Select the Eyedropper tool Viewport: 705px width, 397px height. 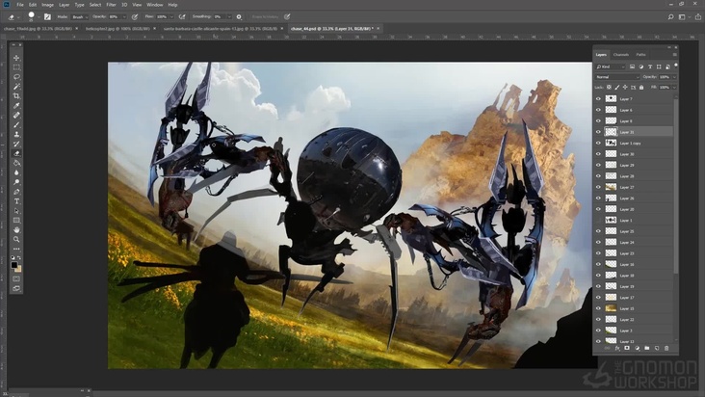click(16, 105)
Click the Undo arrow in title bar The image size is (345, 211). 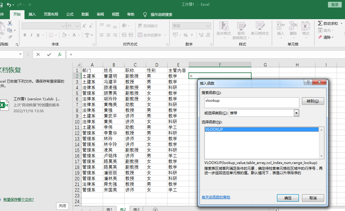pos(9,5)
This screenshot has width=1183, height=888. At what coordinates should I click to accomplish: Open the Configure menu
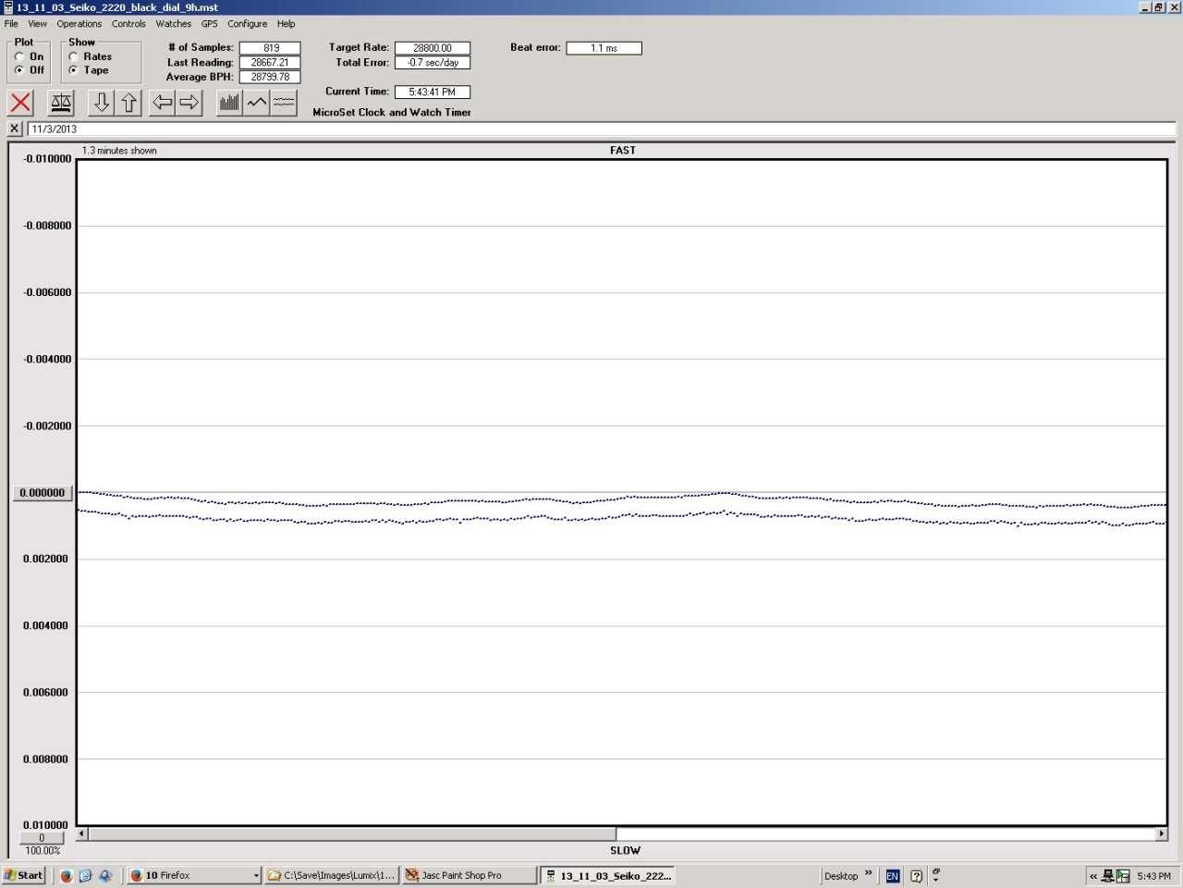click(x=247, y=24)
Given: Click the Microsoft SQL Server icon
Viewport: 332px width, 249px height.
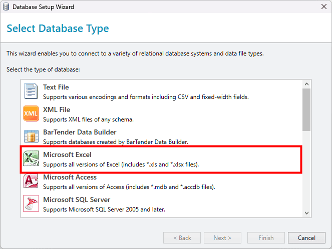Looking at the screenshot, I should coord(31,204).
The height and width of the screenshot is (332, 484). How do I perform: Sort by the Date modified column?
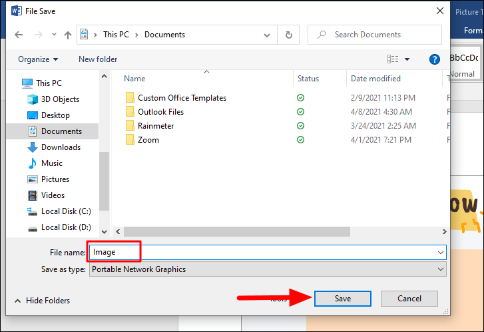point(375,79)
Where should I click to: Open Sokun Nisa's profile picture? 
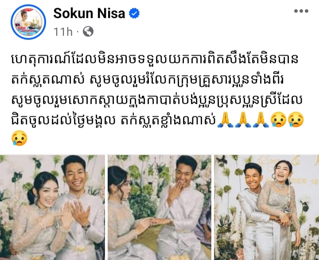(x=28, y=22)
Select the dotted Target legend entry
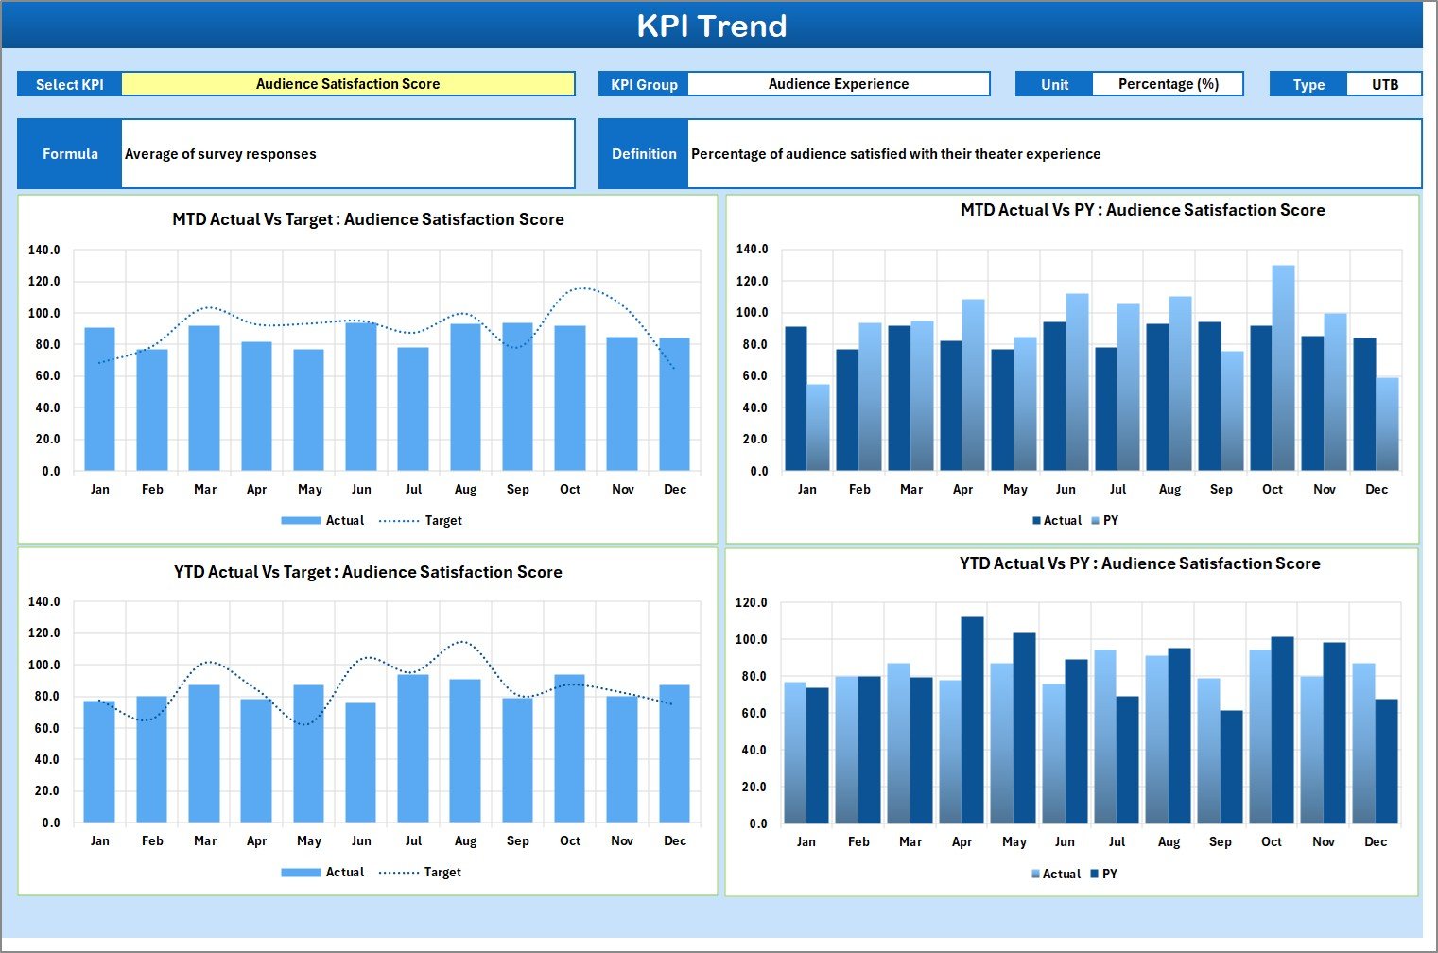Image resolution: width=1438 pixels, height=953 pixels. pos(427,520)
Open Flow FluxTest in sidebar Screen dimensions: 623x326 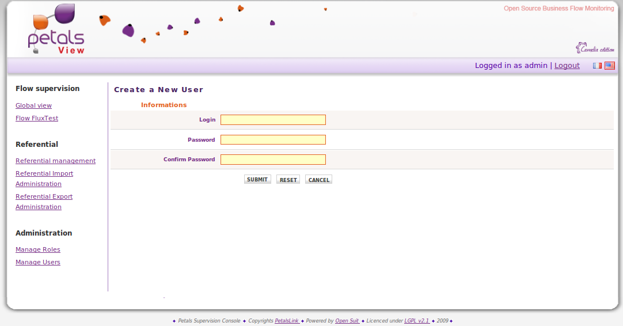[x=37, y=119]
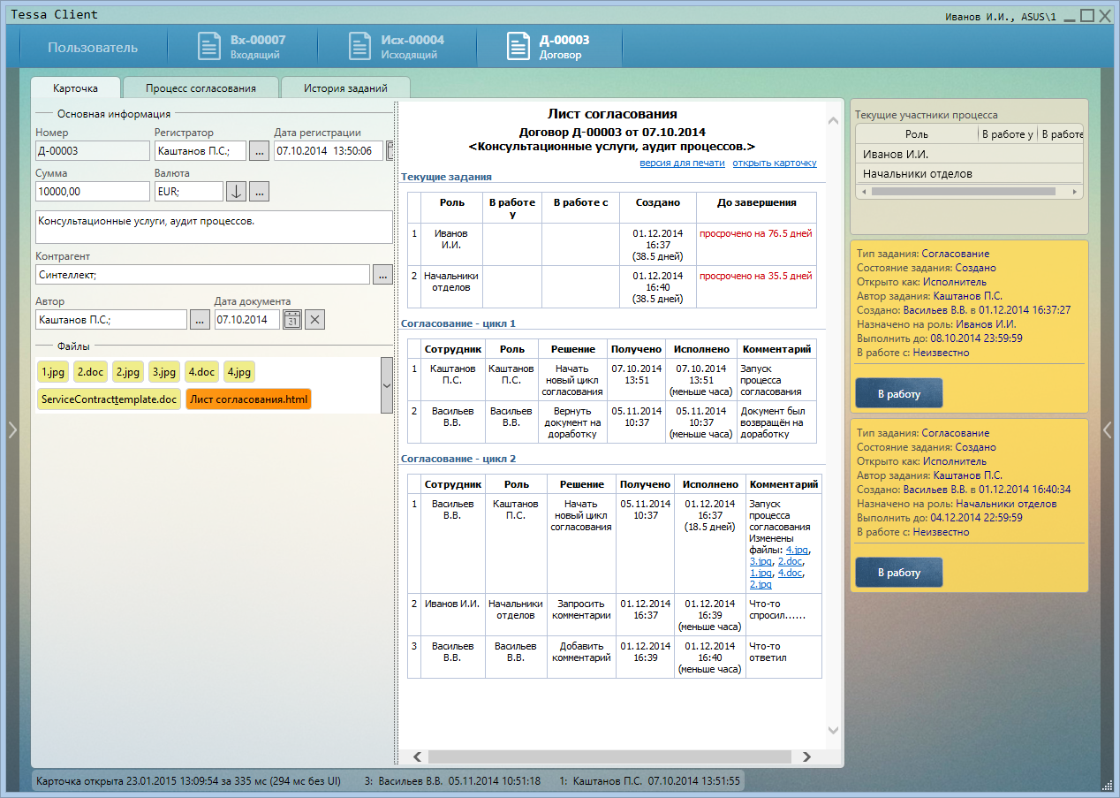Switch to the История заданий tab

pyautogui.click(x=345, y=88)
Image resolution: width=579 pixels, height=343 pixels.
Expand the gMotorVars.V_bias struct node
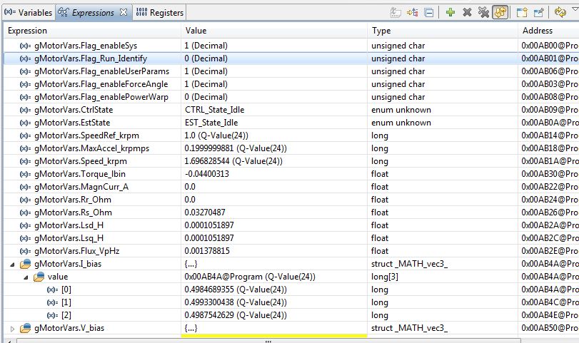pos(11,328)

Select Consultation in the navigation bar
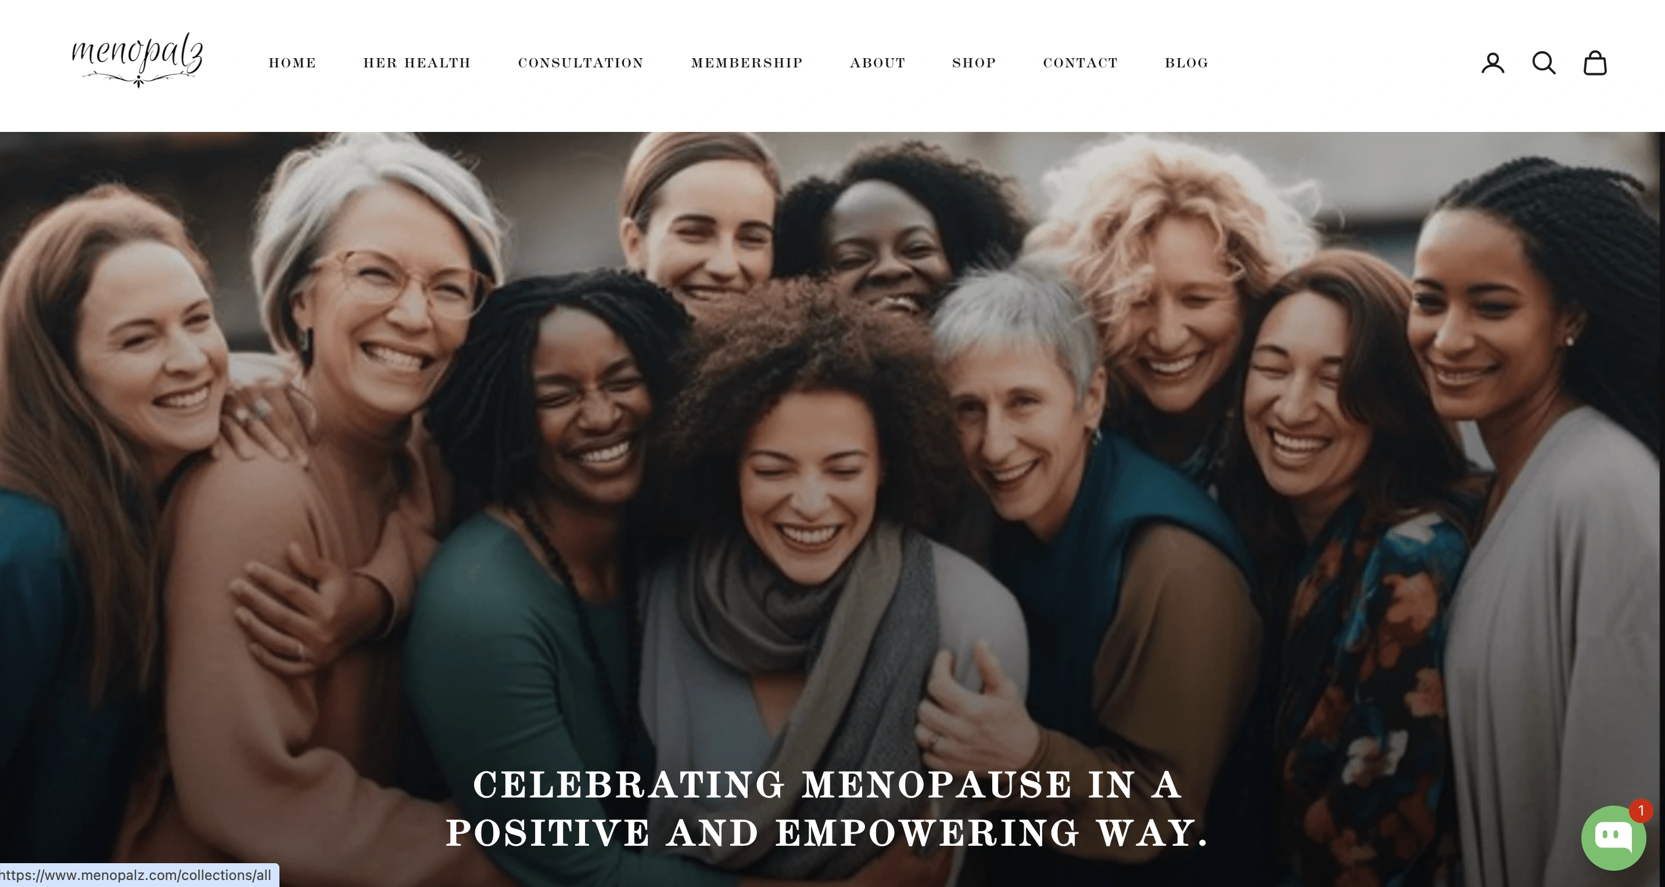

════════════════

● **Aim of the exercise**
Quote the material above exactly, from the line holding "Image resolution: width=579" through its last line, including both. Omit the pictures.

● **Answer below**
Image resolution: width=579 pixels, height=343 pixels.
Expand the gMotorVars.V_bias struct node
pos(11,328)

Select Consultation in the navigation bar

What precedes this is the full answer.